Le docteur Wilson, de
l'Alliance Mission, raconte le fait suivant : C'était
en plein hiver ; un de mes amis et moi, nous rentrions chez
nous, quand, au milieu des rues de la ville, nous
fûmes surpris par une de ces bourrasques qui,
subitement, vous assaillent au point de vous arrêter
net.
Tout en me
hâtant, je m'efforçais de boutonner mon
pardessus, mais sans y parvenir. je priai mon compagnon de
m'attendre une minute, juste le temps d'entrer dans
l'embrasure d'une porte et d'ajuster mon
vêtement.
«Ce n'est pas la
peine, répondit-il, hâtons-nous de rentrer
à la maison. »
Mais
déjà je m'étais réfugié
sous la porte voisine, où mon attention fut
éveillée par une voix d'enfant à
l'intérieur de la maison.

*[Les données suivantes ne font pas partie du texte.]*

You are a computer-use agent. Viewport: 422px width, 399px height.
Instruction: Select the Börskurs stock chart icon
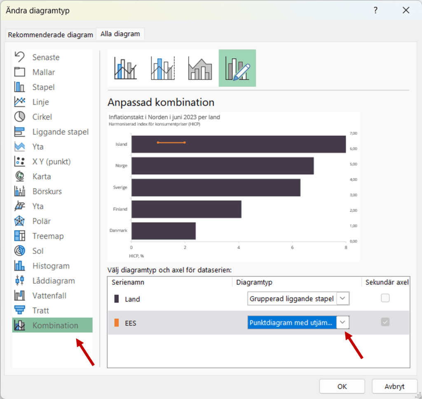tap(20, 191)
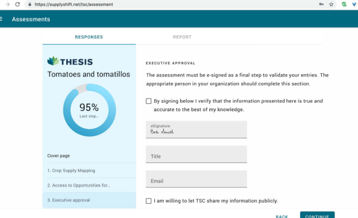Screen dimensions: 358x218
Task: Check the information accuracy verification checkbox
Action: [149, 101]

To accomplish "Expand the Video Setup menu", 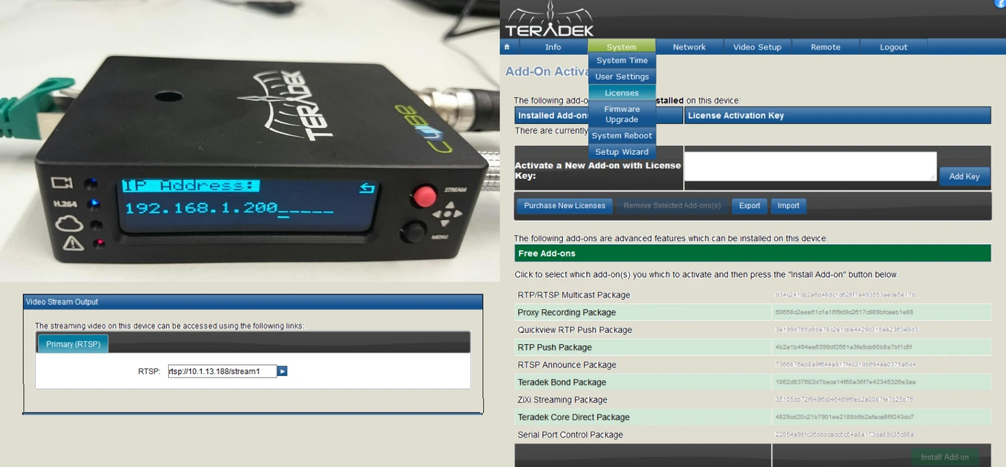I will point(757,47).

On eût dit un cri de
détresse.
Nous entrâmes
sans hésiter. La voix venait d'une seconde
pièce dont la porte était
entrebâillée et nous prêtâmes
l'oreille. L'enfant priait :
« 0 Seigneur !
Vous ne répondez pas encore à ma lettre ! je
vous ai cependant écrit pour vous dire que maman est
si malade, et que nous n'avons pas de médicaments, ni
rien à manger! »
Poussant la porte,
nous entrâmes. La chambre était toute nue et
les deux occupantes - une femme malade et une petite fille -
semblaient se mourir de froid et de besoin. En nous
apercevant, l'enfant se leva :
- Est-ce le Seigneur
qui vous a envoyés?
- Oui,
répondis-je.
N'était-ce pas,
en effet, le Seigneur qui nous avait fait entrer là
?
(Echo
de la Vérité.)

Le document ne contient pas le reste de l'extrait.